St Petersburg



Taken from the point of view of a Dostoevsky novel, St Petersburg is dark and dramatic, with an undertone of romantic melancholy.  As in Tolstoy’s “Anna Karenina,” the characters live in a society obsessed with hierarchy and status, and seemed doomed to a life of restrictions.  Like the Victorians in England, everything has an almost Gothic feel.


                                                          Greta Garbo as Anna Karenina (1935)

But the Russian melancholy is fully embraced and exalted so that if one loses it, one also risks losing one’s identity.  Many a tortured artistic genius has been nurtured in this environment of dark winter days, strict social hierarchy, and the ennui of life.  Just take for example Balanchine, Chagall, Dostoevsky, Erte, Tchaikovsky, Pushkin, Anna Pavlova, and Anna Akhmatova, as a few of many.  They all created something beautiful from the harsh conditions in which they lived.

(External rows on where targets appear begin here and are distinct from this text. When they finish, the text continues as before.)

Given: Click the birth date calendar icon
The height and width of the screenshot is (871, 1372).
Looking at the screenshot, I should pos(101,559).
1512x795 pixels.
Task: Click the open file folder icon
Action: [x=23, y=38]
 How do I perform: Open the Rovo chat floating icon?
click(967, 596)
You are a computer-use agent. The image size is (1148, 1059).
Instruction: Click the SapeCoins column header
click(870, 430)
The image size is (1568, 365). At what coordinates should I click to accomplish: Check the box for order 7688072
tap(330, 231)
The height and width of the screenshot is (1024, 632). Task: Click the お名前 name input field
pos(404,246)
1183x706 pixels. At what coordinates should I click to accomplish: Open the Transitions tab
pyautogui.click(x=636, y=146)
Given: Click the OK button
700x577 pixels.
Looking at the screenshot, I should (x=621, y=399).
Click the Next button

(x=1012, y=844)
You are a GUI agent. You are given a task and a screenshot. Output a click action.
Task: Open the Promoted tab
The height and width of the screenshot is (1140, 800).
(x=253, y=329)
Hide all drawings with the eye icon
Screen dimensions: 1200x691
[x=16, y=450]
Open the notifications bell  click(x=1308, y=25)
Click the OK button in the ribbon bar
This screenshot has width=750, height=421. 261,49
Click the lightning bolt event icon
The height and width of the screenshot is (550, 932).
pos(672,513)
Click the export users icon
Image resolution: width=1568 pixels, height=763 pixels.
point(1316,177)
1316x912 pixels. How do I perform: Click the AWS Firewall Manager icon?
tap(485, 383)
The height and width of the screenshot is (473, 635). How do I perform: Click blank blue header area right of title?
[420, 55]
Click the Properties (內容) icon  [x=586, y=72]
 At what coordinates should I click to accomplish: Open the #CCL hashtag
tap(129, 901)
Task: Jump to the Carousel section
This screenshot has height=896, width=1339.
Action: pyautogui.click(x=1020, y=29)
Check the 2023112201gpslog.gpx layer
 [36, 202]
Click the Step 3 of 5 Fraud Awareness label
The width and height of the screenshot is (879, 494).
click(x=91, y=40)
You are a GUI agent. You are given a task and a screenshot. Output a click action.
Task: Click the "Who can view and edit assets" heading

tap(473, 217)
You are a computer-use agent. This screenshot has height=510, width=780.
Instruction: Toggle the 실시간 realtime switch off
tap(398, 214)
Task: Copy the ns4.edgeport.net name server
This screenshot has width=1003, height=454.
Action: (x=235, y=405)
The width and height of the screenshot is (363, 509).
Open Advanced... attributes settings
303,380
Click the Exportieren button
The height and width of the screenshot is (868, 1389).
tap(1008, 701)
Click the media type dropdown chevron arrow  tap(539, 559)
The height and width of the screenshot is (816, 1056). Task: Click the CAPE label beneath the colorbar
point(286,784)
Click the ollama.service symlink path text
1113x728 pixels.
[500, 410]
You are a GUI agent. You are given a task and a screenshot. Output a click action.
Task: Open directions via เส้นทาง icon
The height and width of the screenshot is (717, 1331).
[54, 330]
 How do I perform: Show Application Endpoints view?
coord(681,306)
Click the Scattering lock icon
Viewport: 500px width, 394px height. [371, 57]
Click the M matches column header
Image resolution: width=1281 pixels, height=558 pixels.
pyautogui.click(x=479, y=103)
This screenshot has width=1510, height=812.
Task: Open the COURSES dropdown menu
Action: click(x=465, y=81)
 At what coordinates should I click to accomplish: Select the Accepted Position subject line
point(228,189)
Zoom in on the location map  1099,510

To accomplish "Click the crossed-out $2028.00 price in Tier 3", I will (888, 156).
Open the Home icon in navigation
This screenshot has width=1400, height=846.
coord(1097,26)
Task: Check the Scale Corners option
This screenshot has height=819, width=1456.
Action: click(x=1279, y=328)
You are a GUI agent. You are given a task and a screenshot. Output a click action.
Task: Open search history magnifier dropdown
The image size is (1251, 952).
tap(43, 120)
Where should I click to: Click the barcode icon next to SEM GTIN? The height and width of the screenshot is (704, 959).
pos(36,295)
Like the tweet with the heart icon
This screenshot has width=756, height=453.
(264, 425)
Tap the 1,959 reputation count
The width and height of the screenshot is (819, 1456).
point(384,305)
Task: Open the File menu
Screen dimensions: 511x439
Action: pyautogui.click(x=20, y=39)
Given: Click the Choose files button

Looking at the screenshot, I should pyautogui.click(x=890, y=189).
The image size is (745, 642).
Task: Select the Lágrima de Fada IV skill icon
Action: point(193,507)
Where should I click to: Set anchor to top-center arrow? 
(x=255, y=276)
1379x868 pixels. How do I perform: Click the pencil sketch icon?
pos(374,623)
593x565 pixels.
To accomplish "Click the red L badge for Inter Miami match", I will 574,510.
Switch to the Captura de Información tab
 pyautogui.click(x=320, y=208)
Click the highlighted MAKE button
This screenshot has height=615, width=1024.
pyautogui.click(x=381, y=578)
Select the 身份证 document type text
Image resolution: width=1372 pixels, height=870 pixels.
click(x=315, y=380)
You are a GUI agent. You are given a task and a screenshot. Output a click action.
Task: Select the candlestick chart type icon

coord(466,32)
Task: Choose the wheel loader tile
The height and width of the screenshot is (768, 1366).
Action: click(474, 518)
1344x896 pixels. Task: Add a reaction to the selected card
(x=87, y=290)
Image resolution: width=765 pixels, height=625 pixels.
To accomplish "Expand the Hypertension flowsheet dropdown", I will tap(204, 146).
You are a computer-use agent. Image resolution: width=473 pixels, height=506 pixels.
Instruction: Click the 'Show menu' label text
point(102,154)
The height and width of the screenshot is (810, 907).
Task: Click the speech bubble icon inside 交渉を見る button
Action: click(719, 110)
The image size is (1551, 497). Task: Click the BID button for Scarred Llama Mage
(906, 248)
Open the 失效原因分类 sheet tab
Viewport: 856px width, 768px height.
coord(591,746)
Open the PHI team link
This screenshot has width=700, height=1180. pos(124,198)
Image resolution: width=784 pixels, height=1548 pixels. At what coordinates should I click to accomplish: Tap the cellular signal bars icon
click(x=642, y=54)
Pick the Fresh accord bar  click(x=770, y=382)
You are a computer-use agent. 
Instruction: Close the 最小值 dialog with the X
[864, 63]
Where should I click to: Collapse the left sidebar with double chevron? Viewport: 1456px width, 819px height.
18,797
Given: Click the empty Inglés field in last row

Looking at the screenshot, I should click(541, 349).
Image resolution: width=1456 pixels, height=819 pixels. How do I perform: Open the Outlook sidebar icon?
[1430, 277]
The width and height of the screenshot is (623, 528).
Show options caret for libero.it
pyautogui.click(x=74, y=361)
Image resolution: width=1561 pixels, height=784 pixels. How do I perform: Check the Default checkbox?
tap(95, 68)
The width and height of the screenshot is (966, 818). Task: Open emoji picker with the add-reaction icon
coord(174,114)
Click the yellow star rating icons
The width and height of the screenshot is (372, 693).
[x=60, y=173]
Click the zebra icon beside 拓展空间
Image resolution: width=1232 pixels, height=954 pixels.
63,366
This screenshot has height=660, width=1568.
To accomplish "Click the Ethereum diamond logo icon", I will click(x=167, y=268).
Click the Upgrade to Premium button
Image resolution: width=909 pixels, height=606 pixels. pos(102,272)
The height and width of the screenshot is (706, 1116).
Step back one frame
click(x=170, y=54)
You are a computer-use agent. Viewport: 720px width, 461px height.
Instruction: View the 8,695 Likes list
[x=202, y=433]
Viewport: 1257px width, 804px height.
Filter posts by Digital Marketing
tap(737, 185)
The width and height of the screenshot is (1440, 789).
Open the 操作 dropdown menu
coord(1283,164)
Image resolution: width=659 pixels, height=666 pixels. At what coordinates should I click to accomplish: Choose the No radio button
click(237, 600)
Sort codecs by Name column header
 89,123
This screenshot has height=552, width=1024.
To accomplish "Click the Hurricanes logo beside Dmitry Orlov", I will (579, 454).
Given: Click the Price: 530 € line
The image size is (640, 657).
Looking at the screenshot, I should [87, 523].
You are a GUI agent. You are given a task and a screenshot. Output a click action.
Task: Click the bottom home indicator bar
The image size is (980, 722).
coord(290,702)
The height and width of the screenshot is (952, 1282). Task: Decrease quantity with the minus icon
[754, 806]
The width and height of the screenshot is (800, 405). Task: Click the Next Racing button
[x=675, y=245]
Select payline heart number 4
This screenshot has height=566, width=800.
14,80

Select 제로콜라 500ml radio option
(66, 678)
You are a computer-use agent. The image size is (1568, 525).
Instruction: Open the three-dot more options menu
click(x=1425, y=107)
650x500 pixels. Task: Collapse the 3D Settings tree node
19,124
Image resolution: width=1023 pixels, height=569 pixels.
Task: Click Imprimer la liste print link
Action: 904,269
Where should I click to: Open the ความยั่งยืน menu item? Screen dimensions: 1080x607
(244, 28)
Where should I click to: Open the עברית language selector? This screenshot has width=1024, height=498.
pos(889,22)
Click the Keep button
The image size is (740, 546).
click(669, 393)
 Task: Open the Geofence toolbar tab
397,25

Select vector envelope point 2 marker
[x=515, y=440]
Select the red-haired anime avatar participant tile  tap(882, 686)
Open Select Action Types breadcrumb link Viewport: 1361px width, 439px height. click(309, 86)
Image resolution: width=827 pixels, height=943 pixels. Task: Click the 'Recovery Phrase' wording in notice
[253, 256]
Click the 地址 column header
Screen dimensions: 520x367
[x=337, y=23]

Like Anna Karenina, who feels thoroughly repressed and trapped in the society in which she lives, I designed the St Petersburg necklace to be a reflection of that.  The jewels are covered in layers of tulle, so that their sparkle and sheen becomes muted; thick cording runs back and forth, encasing tiny gems as if holding them prisoner.  The necklace, like a character in a Russian novel, revels in and surrenders to its melancholy, until it takes on a life of its own, and ultimately transforms into something beautiful.



The burden of being alive is part of the human condition, which we all can relate to on some level, and through all of the pain of living, doesn’t some beauty inevitably evolve?